- **EXERCISE REQUIREMENTS**
While reading through the material below, copy each line that holds the word "screenshot".

(Beginning of SUPPLIED DATA)

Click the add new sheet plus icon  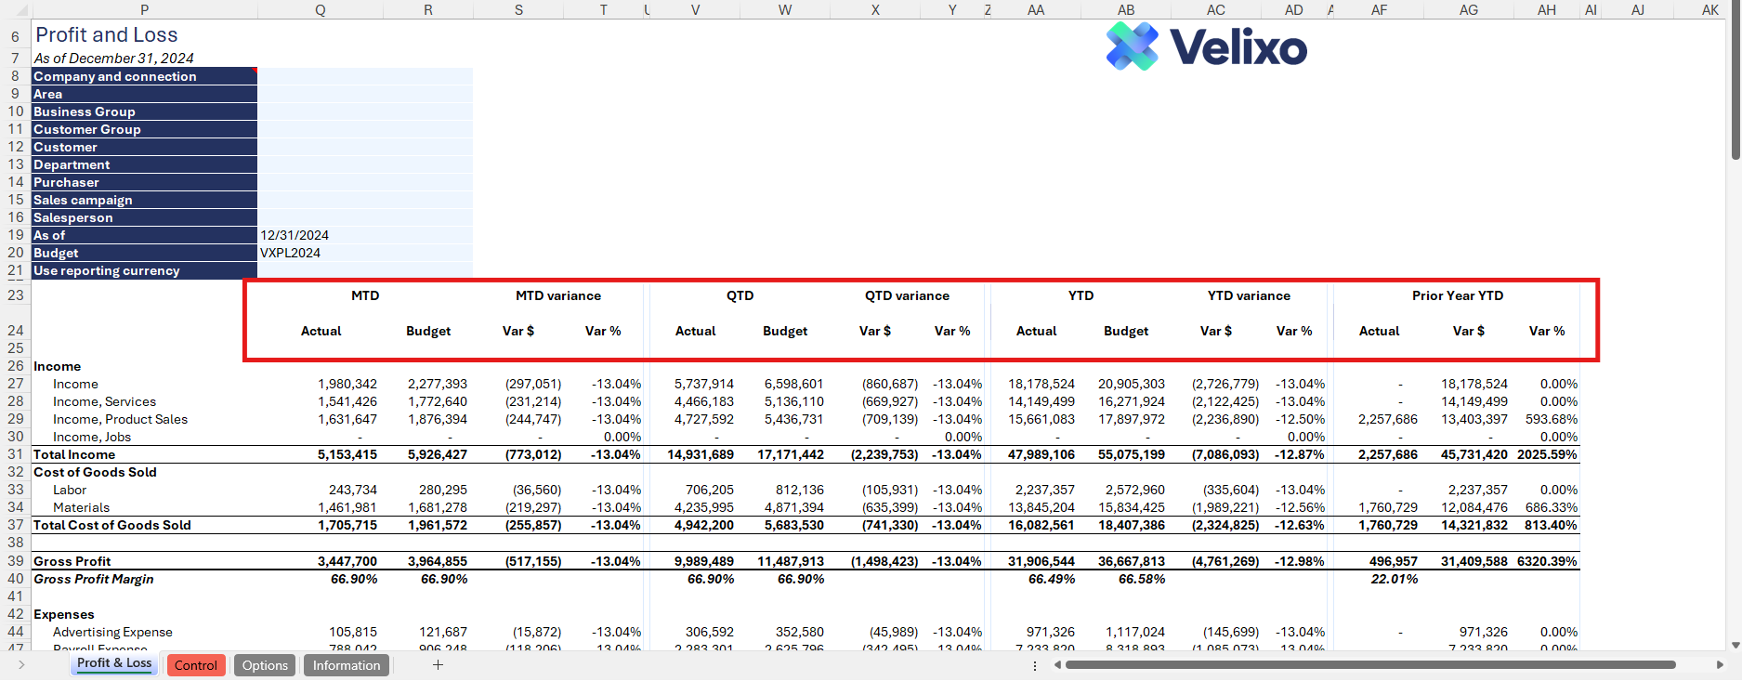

(End of SUPPLIED DATA)
(Beginning of SUPPLIED DATA)

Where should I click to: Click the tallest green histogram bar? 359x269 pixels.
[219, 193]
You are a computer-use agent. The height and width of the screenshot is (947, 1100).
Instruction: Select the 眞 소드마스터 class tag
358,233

(End of SUPPLIED DATA)
(Beginning of SUPPLIED DATA)

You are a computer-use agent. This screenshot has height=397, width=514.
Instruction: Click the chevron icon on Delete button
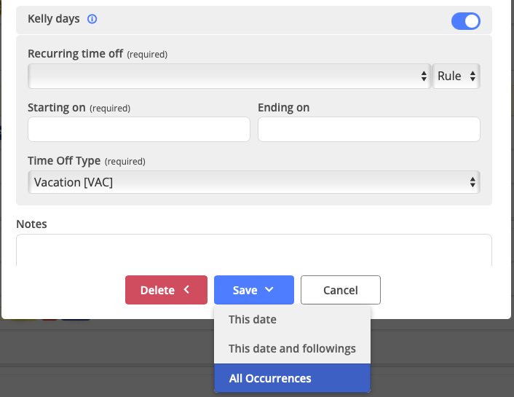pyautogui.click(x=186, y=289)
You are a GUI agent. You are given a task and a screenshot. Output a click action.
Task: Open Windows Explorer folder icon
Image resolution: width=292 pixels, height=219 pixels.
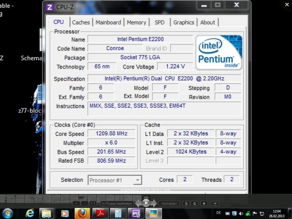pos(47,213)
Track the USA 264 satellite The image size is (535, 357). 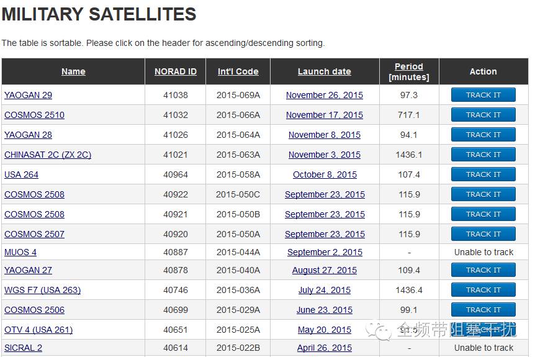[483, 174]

(End of SUPPLIED DATA)

- **RESPONSE TO THIS EXERCISE**
You are a computer-use agent. The height and width of the screenshot is (947, 1100).
You are a computer-use agent. This screenshot has height=397, width=514.
You are a GUI agent. You are given a task and a screenshot. Output a click action.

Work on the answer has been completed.